ONE INDIA—we hear about that often during these Covid-19 times. But the disease is proving that we are far from achieving unity. Look at the following reports.
Karnataka Closes Kerala Border, 7 Die Due to Delayed Medical Assistance
Telegana Stops Issuing Passes to Migrant Workers and Others Returning from Maharastra, Gujarat and Andhra Pradesh.
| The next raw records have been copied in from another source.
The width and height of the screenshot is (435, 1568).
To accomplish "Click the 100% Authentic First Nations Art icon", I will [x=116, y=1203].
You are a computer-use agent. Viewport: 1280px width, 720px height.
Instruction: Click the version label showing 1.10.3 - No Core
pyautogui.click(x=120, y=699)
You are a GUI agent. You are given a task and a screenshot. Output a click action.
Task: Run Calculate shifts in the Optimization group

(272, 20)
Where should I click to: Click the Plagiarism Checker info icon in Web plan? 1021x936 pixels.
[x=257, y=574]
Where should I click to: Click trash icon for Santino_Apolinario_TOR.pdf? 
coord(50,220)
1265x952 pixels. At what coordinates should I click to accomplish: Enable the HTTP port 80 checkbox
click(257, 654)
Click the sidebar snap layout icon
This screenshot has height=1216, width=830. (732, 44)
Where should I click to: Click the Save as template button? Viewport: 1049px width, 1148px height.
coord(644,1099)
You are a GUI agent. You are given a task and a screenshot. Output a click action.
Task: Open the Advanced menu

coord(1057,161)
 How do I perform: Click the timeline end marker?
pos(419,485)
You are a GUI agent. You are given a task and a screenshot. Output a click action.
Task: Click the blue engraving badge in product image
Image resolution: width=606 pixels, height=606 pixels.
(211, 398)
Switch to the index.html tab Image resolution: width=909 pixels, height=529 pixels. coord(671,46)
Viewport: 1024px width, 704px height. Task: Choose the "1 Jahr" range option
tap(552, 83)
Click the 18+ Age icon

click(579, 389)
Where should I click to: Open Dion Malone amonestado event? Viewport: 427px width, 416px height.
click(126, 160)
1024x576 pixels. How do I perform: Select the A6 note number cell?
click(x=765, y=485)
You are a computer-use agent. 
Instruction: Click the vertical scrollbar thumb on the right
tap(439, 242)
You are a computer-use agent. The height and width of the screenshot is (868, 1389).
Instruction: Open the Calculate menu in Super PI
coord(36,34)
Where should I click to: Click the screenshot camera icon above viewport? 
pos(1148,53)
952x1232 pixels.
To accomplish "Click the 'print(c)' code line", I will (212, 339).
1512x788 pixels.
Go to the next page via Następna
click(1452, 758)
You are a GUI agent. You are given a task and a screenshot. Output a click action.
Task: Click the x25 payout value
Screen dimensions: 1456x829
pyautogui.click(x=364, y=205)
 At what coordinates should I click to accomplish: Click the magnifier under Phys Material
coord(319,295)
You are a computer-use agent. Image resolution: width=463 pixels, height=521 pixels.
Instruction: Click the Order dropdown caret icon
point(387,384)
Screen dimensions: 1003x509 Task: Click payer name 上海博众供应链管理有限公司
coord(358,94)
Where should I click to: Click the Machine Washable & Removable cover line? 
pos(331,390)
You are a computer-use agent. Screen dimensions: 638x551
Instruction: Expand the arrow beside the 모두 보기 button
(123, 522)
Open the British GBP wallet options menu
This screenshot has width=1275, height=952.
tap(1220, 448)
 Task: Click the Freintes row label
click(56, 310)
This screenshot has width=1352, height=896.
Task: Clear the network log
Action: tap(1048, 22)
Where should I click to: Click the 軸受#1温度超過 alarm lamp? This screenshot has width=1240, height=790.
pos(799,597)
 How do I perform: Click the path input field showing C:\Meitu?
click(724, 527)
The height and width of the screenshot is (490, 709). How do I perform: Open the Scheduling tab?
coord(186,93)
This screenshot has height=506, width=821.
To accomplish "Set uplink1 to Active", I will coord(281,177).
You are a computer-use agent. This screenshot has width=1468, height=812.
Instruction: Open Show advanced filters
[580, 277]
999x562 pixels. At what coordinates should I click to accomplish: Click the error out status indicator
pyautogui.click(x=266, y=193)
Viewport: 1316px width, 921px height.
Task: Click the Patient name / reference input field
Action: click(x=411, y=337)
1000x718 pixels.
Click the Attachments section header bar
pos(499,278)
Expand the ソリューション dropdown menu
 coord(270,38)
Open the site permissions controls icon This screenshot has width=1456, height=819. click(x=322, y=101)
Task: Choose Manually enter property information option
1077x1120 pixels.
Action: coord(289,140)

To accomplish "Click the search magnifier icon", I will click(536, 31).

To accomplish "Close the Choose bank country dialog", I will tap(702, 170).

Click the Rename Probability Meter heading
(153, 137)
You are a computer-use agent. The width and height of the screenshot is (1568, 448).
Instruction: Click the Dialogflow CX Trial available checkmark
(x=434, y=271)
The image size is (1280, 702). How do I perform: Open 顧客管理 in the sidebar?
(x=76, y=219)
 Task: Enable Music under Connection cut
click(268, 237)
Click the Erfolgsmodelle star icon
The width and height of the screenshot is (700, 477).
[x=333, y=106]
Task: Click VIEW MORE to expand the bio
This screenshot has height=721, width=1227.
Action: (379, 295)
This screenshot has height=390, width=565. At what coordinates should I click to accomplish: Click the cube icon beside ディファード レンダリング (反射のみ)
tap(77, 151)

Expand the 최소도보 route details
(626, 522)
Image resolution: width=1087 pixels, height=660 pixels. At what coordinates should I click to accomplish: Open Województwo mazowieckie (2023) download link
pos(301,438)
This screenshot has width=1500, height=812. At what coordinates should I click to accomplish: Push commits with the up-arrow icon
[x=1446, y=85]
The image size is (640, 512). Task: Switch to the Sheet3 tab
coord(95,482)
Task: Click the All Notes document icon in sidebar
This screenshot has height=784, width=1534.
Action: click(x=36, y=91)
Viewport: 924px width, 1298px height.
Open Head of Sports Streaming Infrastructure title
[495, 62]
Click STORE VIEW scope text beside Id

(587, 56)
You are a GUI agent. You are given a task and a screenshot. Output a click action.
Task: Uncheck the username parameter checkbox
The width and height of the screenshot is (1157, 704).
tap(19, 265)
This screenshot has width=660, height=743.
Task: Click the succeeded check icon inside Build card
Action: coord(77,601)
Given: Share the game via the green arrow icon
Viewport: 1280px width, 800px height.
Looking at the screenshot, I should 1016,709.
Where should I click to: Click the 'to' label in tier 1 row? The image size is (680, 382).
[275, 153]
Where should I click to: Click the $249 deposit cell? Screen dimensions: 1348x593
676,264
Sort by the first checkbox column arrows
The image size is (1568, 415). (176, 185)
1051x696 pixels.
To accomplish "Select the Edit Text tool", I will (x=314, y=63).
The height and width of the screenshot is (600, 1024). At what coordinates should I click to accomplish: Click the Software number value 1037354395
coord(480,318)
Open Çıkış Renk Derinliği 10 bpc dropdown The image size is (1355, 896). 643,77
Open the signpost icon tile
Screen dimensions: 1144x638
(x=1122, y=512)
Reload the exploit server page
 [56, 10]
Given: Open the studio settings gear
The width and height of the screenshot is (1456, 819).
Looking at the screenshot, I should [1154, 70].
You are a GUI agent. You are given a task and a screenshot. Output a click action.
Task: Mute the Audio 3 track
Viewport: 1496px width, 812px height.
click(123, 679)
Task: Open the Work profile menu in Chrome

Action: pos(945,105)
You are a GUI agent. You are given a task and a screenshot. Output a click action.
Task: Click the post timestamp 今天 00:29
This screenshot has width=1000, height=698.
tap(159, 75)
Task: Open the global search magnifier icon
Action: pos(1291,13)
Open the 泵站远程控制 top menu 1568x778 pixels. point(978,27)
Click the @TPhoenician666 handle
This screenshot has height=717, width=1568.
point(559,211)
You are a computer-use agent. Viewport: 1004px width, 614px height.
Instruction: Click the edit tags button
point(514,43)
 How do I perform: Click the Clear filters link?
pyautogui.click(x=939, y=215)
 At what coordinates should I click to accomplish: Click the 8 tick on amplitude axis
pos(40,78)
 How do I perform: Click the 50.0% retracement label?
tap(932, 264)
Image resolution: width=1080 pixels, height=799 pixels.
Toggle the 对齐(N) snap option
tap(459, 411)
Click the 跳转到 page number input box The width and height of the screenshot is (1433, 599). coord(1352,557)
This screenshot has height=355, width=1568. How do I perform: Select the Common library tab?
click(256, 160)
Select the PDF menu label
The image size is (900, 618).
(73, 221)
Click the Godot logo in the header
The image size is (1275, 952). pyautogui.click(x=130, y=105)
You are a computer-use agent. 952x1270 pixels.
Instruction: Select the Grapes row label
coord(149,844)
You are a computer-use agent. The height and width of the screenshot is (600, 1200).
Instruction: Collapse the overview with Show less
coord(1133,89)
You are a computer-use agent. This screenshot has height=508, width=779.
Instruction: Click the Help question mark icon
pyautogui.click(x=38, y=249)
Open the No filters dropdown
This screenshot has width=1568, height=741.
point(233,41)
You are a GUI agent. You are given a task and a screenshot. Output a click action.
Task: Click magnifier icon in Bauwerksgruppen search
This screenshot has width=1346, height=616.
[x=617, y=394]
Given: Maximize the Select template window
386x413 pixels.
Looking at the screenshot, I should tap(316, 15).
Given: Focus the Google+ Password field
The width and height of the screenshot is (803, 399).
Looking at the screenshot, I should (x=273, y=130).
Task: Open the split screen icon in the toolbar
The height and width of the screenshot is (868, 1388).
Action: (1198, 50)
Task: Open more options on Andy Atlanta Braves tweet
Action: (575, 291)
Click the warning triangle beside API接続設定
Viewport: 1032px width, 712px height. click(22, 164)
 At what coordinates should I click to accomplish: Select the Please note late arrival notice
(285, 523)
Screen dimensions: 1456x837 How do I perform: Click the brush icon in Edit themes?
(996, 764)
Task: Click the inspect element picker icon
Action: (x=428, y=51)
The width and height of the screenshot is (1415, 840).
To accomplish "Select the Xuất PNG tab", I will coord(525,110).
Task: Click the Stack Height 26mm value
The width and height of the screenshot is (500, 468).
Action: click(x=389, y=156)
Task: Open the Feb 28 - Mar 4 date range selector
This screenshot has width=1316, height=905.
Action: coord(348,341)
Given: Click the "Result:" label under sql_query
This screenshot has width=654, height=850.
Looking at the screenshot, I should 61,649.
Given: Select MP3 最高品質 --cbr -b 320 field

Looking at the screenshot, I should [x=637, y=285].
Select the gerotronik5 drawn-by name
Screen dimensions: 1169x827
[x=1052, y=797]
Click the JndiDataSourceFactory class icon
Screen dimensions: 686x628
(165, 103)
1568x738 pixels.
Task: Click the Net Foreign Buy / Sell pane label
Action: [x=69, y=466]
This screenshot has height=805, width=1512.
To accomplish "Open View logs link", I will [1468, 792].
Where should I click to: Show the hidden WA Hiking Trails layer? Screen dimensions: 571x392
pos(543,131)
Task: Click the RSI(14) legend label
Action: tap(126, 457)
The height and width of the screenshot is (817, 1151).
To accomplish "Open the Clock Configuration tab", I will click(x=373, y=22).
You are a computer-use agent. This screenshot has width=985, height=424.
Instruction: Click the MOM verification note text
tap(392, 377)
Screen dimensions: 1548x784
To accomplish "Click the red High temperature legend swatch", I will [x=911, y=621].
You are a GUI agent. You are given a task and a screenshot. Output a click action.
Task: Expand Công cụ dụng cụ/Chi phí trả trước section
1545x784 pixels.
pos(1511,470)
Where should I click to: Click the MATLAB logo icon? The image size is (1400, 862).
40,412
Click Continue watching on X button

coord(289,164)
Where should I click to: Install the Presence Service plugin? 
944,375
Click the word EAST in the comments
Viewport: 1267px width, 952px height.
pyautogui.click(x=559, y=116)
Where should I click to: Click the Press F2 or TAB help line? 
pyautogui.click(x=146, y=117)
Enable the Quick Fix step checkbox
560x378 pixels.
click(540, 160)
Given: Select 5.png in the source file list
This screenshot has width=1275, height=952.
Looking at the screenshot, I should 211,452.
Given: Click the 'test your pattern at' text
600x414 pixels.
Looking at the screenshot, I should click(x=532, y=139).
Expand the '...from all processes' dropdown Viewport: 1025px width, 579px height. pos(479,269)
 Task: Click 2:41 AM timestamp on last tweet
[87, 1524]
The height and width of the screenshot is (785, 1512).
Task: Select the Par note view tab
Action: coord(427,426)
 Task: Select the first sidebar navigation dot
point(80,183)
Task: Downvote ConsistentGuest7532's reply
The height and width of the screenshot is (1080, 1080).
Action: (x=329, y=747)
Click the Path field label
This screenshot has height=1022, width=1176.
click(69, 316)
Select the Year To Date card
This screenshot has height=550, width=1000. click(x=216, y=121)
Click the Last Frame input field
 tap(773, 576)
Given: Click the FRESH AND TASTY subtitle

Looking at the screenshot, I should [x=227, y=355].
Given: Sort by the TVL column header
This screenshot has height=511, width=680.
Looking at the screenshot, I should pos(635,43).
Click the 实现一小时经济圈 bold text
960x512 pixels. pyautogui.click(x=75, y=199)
Karnataka Bans Entry of People from Gujarat, Maharastra and Tamil Nadu till May 31
Kerala Stops Malayalees Returning From Other States at Border
1000 Buses from Rajastran Dispatched from Alwar Stopped at UP Bharatpur Border by UP Cops
40 Haryana Buses from Gurgaon with Stranded Migrants Were Sent Back by UP Police
Indian States were stopping their own people from entering the State on the ground that they were coming from Covid-hit red zone, not to speak of people from neighbouring States. The BJP Government in UP not only refused entry for buses from Congress-ruled Rajasthan but also from BJP-ruled Haryana. So, the migrant drama played out in UP was more than a Congress-BJP tussle.
Centre fails to lead
The Central Government did not intervene or coordinate movement of people wanting to return home for nearly two months now. All it did finally was to send some trains here and there without waiting for clearance from the States. However, this did not address even part of the problem. In fact, the States were acting as if they were different countries and returning workers were refugees coming to their States. This happened because the Centre did not take overall responsibility for Covid-19 control.
The Union Government, however, tried to achieve a form of paramountancy by dictating orders to the State governments on lock down. But, it failed to address critical issues like financing the fight against the disease and addressing inter-State issues such as that of the migrants, and even inter-State movement of patients. Much of the resources for the fight in terms of equipment, personnel et cetera had to be mobilised by the States. The Central agencies other than the ICMR played hardly any part.
Soon, the Centre lost the plot. By the end of the first phase, Prime Minister Narendra Modi, who announced the lock down without consulting anyone, started consulting the Chief Ministers. By the time, he announced the fourth phase; the Centre had to concede more freedoms to the States. This was despite the fact that the lock down measures hardly attracted any Opposition from the States. The States were allowed additional borrowing from the market and they went into a ‘self-reliant’ mode as if they had embraced the Atma Nirbhar slogan of the Prime Minister. The borders were made as impermeable as possible, often citing order of the Union Home Ministry.
The Kerala Example
Kerala had done well in containing the disease, but miscalculated on what the lock down will or will not achieve elsewhere in the country. Its achievements were largely the result of early detection, isolation, contact tracing and better care. It also looked after the migrant workers. The lock down at the national level made it easy for it to enforce social distancing and adopt precautionary measures including closure of places of worship and other establishments.
In its bid to keep its record intact, it delayed steps to facilitate return of Malayalees outside the State and abroad. This was despite some States like UP bringing back students from Kota in Rajasthan. In fact, Kerala could have asked the Centre to facilitate return of Keralites to the State and migrants to their respective States, after the first phase.
Despite claims to the contrary, it was also not well-prepared for a large influx of Malayalees from outside. This caused crowding and other issues at the border check posts. The migrant workers became restless as their return was being delayed, often because other States were also trying to keep matters pending. Hence, Kerala too had at least isolated cases of migrants trying to reach their homes on trucks and cycles. Even now, the mess is far from over. The State did not operate a single bus or Sramik train for Keralites from Bangalore, Hyderabad or Chennai till now. Keralites had to arrange their own vehicles for their return to their homes at high costs. Sramik trains from Delhi and other places are yet to reach Kerala.
There is still no national plan as to how to deal with Covid-19 other than extending lock downs. Full mobility may not be restored at least until July. Kerala has a total lock down on Sundays, the scientific reasoning of which is unclear other than delaying the infections by a day or two. Lower business hours and total closures on Sundays could only increase the crowd. We still have no trajectory either at the national or State levels as to what is to be achieved even by July.